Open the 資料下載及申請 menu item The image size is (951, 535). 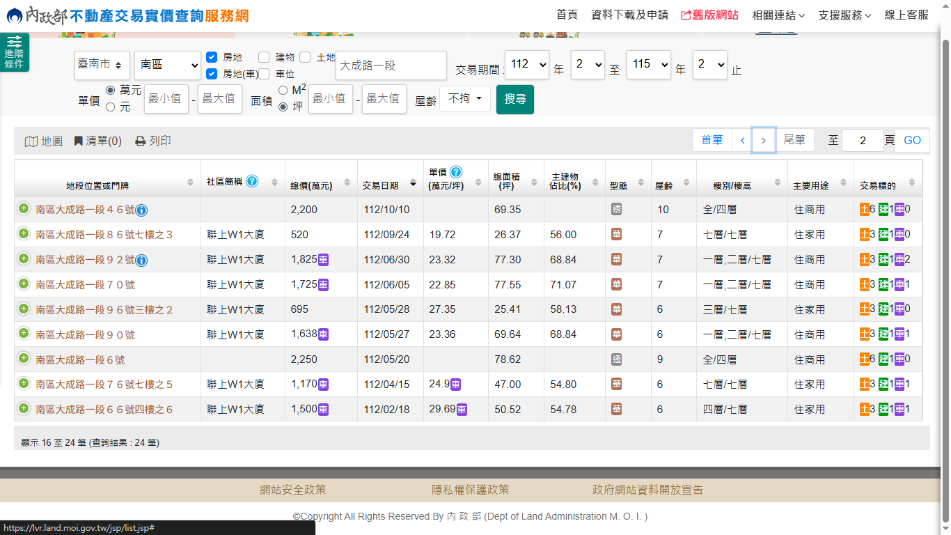pyautogui.click(x=629, y=15)
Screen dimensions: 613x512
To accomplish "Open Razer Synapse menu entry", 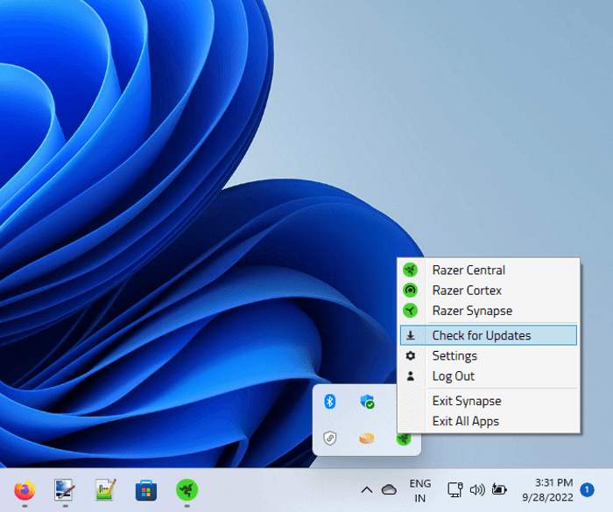I will tap(472, 311).
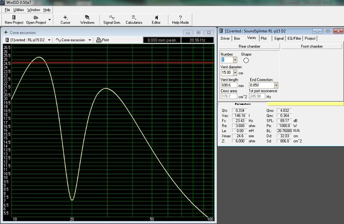
Task: Click the Rear chamber button
Action: point(249,46)
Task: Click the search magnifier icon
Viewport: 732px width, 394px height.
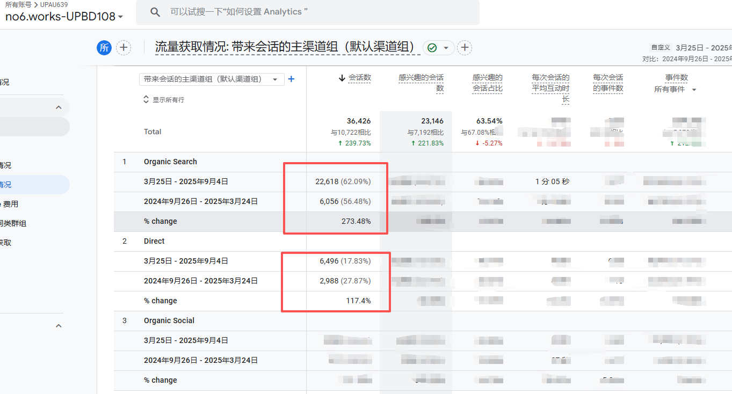Action: 155,12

● Exercise brief: Every line from the one that holds "Task: Click the search magnifier icon" to the last line of the records above goes into the answer, exactly as written; nothing else does, and no picture does either.

● Output for this exercise:
Task: Click the search magnifier icon
Viewport: 732px width, 394px height.
Action: 155,12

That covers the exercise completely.